### Task
Copy the rows below word for word, beginning with the line that has "coordinates (643, 918)." and ending after the line that has "(1361, 1062).".

BEGIN Information provided

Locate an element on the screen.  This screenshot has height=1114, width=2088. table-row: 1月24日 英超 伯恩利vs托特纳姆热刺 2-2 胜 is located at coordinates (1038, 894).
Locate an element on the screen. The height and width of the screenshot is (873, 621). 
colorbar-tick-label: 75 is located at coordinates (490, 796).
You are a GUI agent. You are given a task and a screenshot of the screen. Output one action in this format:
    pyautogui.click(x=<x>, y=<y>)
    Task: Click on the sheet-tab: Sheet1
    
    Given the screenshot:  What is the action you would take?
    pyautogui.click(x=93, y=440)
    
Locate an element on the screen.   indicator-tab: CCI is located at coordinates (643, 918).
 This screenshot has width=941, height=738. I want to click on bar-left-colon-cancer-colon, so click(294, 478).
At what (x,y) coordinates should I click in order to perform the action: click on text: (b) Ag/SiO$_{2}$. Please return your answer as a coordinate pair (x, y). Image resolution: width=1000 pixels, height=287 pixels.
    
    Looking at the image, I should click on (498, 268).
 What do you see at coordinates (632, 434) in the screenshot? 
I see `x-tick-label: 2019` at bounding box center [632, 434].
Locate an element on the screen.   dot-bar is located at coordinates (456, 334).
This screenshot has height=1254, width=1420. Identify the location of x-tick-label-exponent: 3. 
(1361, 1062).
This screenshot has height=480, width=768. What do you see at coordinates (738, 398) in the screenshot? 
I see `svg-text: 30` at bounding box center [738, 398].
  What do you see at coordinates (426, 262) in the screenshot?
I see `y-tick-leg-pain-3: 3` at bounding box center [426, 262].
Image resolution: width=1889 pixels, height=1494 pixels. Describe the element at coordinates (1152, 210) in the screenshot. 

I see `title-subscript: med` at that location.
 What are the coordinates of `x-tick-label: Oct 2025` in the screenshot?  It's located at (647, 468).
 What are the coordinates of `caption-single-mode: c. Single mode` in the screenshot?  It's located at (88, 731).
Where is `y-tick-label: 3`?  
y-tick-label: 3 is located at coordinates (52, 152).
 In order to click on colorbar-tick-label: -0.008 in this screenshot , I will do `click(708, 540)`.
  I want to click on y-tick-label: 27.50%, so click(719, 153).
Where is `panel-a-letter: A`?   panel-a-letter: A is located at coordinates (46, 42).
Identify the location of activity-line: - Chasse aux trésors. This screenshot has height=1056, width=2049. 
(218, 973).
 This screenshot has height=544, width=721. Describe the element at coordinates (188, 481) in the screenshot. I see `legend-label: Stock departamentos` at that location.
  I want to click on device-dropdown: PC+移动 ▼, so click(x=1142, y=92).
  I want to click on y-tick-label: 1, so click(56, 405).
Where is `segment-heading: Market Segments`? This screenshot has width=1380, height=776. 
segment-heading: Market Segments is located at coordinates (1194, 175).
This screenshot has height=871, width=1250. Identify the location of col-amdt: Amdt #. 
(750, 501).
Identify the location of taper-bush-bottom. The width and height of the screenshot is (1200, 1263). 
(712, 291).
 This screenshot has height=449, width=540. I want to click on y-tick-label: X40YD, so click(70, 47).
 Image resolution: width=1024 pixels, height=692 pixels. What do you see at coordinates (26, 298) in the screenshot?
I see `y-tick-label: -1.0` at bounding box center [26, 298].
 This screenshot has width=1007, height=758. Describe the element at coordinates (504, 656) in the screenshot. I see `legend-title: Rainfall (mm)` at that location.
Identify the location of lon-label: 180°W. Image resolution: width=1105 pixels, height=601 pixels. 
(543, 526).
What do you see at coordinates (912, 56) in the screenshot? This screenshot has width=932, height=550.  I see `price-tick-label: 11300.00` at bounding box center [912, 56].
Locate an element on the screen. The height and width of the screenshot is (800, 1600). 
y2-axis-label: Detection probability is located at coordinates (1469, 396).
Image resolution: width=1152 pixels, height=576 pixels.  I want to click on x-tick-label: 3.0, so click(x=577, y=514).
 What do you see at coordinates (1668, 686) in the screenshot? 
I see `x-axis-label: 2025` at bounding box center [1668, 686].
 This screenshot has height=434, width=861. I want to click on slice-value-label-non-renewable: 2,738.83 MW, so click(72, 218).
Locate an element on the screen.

END Information provided

### Response
Locate an element on the screen.   indicator-tab: CCI is located at coordinates (643, 918).
 This screenshot has width=941, height=738. I want to click on bar-left-colon-cancer-colon, so click(294, 478).
At what (x,y) coordinates should I click in order to perform the action: click on text: (b) Ag/SiO$_{2}$. Please return your answer as a coordinate pair (x, y). Image resolution: width=1000 pixels, height=287 pixels.
    
    Looking at the image, I should click on (498, 268).
 What do you see at coordinates (632, 434) in the screenshot? 
I see `x-tick-label: 2019` at bounding box center [632, 434].
Locate an element on the screen.   dot-bar is located at coordinates (456, 334).
This screenshot has height=1254, width=1420. Identify the location of x-tick-label-exponent: 3. 
(1361, 1062).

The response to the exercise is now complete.